── Available records
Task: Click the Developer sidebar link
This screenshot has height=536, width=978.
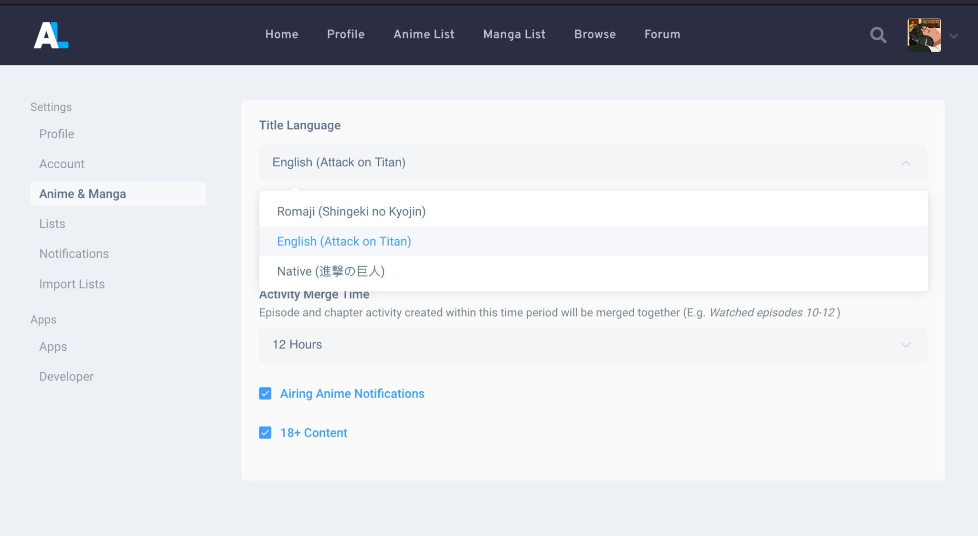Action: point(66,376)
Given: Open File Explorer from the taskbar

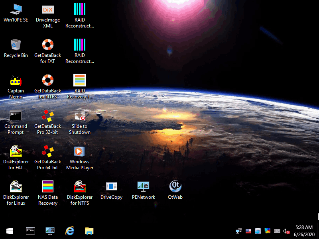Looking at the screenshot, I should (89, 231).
────
── Available records
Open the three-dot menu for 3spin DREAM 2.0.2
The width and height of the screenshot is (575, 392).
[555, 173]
────
── Available records
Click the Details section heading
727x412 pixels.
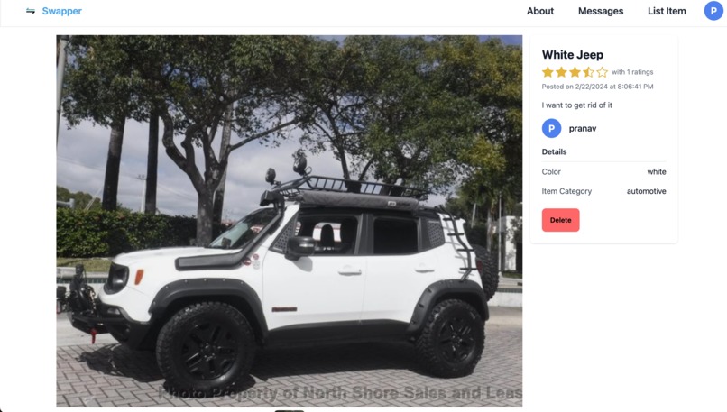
────
**Problem to work on**
Output as a numbered list the lines from the one containing "Click the Details section heading" through the one containing "727x412 pixels.", inclusive, leaving out any blank lines.

**Task answer**
1. Click the Details section heading
2. 727x412 pixels.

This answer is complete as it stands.